Task description:
Exactly the lines from the start of the data below through the line containing "Pro (387, 2512)" must be returned, and no others.

[Stored records]
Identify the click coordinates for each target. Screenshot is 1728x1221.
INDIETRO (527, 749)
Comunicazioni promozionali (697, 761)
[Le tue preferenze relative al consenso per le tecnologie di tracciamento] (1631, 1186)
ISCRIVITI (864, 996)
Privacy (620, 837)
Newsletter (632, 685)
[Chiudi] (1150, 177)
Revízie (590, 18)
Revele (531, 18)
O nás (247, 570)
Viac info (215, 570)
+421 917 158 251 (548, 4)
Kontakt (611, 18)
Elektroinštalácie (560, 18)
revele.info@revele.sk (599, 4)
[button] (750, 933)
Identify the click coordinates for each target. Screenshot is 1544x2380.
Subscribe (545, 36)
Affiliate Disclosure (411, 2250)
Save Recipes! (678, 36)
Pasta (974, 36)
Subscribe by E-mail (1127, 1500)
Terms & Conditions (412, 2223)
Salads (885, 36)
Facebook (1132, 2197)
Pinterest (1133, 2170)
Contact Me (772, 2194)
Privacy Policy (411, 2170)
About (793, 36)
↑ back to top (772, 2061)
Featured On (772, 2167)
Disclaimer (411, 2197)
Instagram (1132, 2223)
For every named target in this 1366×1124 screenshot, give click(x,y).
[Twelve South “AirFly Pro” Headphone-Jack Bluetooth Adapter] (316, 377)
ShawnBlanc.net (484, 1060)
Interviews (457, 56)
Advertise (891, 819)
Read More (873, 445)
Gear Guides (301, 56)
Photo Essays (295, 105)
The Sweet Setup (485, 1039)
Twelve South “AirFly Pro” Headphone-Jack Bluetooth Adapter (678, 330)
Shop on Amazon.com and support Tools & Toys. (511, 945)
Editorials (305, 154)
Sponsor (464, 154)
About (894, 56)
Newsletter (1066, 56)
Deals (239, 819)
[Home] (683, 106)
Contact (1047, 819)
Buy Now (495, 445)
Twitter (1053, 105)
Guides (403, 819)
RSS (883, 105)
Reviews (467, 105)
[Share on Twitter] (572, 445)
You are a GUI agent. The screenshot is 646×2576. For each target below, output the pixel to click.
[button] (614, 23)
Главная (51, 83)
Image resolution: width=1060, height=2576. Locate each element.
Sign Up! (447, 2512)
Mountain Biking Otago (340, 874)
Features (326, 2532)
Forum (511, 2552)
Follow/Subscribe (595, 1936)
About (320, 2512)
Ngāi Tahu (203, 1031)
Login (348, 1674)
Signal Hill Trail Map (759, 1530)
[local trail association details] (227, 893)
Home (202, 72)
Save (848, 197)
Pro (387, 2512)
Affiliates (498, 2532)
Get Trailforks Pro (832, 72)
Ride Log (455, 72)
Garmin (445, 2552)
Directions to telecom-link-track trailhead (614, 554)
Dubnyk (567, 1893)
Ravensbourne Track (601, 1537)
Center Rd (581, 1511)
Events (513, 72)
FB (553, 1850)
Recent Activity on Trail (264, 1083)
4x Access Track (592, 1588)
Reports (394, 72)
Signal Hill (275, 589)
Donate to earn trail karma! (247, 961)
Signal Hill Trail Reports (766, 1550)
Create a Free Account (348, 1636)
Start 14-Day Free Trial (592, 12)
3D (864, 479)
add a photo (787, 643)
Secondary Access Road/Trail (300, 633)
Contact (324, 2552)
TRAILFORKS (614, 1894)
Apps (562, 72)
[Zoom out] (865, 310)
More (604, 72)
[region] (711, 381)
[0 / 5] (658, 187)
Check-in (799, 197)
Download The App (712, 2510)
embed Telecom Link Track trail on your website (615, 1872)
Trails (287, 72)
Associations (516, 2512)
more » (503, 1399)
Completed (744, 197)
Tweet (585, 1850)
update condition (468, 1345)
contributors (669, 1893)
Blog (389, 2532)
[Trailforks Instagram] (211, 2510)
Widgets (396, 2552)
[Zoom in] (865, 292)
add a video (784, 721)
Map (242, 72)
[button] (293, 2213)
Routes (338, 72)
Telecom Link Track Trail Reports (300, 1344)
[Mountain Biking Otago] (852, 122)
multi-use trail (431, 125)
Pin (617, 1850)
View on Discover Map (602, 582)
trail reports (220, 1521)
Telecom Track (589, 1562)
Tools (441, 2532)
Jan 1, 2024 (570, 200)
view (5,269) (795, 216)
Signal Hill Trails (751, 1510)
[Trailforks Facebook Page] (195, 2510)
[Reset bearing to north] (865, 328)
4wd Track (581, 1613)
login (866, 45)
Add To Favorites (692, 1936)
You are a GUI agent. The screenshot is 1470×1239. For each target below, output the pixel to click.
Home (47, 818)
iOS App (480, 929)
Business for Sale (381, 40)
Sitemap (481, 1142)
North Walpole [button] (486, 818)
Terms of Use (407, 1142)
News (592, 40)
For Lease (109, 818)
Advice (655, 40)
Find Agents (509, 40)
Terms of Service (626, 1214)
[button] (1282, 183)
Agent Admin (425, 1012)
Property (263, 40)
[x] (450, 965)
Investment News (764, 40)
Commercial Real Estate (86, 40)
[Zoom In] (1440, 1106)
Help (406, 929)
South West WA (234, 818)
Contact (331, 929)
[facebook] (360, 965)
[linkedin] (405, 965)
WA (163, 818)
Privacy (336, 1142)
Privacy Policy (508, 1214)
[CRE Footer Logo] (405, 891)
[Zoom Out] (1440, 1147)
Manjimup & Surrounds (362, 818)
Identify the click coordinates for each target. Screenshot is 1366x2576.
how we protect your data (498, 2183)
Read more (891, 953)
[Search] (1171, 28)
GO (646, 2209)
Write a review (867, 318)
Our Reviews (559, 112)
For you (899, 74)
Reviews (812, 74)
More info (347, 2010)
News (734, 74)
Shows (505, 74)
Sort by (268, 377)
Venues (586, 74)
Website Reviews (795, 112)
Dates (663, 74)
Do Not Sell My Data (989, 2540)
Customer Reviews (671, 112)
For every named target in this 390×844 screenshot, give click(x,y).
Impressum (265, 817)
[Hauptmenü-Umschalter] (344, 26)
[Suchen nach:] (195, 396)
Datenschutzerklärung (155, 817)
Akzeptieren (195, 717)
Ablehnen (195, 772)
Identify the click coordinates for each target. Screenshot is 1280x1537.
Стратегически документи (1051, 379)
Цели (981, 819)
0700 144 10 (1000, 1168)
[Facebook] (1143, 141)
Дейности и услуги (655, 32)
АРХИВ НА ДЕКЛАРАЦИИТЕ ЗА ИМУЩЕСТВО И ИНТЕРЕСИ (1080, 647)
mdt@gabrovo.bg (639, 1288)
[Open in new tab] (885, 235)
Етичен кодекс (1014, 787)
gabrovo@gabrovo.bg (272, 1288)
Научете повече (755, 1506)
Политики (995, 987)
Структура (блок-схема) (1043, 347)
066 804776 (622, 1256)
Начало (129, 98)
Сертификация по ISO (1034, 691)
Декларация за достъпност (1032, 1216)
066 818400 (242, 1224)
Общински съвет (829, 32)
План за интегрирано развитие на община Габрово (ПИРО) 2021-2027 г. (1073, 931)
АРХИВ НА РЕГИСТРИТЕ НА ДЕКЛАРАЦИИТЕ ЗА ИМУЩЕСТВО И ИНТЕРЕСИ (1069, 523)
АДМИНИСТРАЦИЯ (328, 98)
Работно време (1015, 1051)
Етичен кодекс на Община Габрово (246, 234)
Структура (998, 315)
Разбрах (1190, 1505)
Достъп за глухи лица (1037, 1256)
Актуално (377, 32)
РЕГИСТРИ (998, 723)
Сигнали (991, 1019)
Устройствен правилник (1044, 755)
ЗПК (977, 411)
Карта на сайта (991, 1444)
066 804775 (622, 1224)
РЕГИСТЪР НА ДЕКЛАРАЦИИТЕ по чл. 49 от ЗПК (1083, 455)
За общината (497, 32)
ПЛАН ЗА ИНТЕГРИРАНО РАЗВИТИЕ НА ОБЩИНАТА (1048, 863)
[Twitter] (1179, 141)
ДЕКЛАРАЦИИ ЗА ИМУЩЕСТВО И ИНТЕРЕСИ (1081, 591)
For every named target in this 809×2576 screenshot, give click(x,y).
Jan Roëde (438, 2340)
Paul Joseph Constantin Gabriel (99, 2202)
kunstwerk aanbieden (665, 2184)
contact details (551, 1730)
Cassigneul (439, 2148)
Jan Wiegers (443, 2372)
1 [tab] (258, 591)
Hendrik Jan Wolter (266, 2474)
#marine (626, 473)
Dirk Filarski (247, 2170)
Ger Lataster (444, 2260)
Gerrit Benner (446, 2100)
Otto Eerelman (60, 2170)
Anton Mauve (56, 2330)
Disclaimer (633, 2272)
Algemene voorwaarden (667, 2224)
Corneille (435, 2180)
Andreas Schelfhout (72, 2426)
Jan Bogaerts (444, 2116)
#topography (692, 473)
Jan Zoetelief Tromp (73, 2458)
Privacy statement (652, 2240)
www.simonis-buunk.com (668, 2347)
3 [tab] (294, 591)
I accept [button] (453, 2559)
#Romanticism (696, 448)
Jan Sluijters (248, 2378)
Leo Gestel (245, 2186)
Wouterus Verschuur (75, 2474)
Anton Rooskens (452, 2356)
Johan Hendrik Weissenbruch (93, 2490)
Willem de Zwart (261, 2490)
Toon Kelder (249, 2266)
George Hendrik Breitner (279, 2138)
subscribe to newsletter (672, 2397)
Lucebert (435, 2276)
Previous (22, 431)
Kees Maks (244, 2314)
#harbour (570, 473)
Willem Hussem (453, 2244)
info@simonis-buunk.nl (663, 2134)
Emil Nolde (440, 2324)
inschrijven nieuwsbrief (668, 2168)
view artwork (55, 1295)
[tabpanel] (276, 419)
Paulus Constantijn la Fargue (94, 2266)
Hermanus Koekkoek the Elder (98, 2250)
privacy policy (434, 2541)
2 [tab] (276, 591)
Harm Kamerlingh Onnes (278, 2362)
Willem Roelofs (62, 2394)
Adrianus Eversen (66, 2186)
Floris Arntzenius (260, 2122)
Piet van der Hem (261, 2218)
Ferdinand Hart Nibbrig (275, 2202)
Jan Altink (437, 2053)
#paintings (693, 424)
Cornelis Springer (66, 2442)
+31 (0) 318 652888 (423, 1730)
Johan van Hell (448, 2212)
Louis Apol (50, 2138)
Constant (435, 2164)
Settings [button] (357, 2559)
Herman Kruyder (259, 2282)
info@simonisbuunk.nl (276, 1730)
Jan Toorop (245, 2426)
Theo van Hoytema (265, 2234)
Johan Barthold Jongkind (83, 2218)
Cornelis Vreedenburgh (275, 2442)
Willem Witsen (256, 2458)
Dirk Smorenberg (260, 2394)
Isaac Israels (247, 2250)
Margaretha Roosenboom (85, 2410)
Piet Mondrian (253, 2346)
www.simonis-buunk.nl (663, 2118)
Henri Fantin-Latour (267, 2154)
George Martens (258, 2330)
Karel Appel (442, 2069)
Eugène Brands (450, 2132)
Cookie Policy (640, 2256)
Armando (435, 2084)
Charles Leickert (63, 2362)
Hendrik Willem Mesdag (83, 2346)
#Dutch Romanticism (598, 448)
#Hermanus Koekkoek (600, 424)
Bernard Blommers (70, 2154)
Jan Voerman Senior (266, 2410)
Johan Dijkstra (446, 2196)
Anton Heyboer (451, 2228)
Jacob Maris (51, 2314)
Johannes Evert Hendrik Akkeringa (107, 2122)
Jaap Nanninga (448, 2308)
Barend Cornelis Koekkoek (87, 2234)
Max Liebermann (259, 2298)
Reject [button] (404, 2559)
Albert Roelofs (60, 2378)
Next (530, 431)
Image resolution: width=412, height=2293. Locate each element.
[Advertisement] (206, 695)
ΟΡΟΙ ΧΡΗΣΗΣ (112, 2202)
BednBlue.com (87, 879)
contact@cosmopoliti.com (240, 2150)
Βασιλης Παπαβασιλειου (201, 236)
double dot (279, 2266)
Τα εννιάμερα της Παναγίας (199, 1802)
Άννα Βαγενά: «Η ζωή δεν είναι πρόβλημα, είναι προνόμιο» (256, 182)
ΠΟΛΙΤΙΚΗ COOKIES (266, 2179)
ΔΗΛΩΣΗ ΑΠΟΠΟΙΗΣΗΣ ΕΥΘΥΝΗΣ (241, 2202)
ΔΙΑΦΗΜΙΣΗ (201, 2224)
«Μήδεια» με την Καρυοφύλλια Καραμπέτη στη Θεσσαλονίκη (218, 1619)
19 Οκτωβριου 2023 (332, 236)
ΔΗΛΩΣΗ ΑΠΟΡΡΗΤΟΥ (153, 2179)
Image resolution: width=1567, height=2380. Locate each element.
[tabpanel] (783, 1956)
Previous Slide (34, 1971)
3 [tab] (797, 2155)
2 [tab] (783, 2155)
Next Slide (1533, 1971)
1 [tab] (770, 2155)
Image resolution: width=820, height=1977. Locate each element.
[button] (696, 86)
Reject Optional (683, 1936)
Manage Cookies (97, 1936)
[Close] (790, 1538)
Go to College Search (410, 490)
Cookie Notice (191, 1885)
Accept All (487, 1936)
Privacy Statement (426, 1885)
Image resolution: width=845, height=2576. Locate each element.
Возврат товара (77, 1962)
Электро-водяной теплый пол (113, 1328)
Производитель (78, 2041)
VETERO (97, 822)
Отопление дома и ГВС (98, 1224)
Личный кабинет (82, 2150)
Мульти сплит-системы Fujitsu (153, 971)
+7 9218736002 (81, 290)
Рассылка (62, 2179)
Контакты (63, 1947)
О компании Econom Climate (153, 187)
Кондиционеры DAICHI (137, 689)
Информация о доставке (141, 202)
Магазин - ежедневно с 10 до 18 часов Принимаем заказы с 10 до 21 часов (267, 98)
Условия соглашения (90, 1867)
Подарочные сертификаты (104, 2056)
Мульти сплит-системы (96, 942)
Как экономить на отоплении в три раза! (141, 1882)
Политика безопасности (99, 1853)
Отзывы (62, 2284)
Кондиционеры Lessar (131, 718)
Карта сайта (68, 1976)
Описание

Final answer:
Identify the click coordinates for each target. Screenshot is 1728x1221.
INDIETRO (527, 749)
Comunicazioni promozionali (697, 761)
[Le tue preferenze relative al consenso per le tecnologie di tracciamento] (1631, 1186)
ISCRIVITI (864, 996)
Privacy (620, 837)
Newsletter (632, 685)
[Chiudi] (1150, 177)
Revízie (590, 18)
Revele (531, 18)
O nás (247, 570)
Viac info (215, 570)
+421 917 158 251 (548, 4)
Kontakt (611, 18)
Elektroinštalácie (560, 18)
revele.info@revele.sk (599, 4)
[button] (750, 933)
Identify the click coordinates for each target. Screenshot is 1544x2380.
Subscribe (545, 36)
Affiliate Disclosure (411, 2250)
Save Recipes! (678, 36)
Pasta (974, 36)
Subscribe by E-mail (1127, 1500)
Terms & Conditions (412, 2223)
Salads (885, 36)
Facebook (1132, 2197)
Pinterest (1133, 2170)
Contact Me (772, 2194)
Privacy Policy (411, 2170)
About (793, 36)
↑ back to top (772, 2061)
Featured On (772, 2167)
Disclaimer (411, 2197)
Instagram (1132, 2223)
For every named target in this 1366×1124 screenshot, give click(x,y).
[Twelve South “AirFly Pro” Headphone-Jack Bluetooth Adapter] (316, 377)
ShawnBlanc.net (484, 1060)
Interviews (457, 56)
Advertise (891, 819)
Read More (873, 445)
Gear Guides (301, 56)
Photo Essays (295, 105)
The Sweet Setup (485, 1039)
Twelve South “AirFly Pro” Headphone-Jack Bluetooth Adapter (678, 330)
Shop on Amazon.com and support Tools & Toys. (511, 945)
Editorials (305, 154)
Sponsor (464, 154)
About (894, 56)
Newsletter (1066, 56)
Deals (239, 819)
[Home] (683, 106)
Contact (1047, 819)
Buy Now (495, 445)
Twitter (1053, 105)
Guides (403, 819)
RSS (883, 105)
Reviews (467, 105)
[Share on Twitter] (572, 445)
You are a GUI agent. The screenshot is 646×2576. For each target below, output the pixel to click.
[button] (614, 23)
Главная (51, 83)
Image resolution: width=1060, height=2576. Locate each element.
Sign Up! (447, 2512)
Mountain Biking Otago (340, 874)
Features (326, 2532)
Forum (511, 2552)
Follow/Subscribe (595, 1936)
About (320, 2512)
Ngāi Tahu (203, 1031)
Login (348, 1674)
Signal Hill Trail Map (759, 1530)
[local trail association details] (227, 893)
Home (202, 72)
Save (848, 197)
Pro (387, 2512)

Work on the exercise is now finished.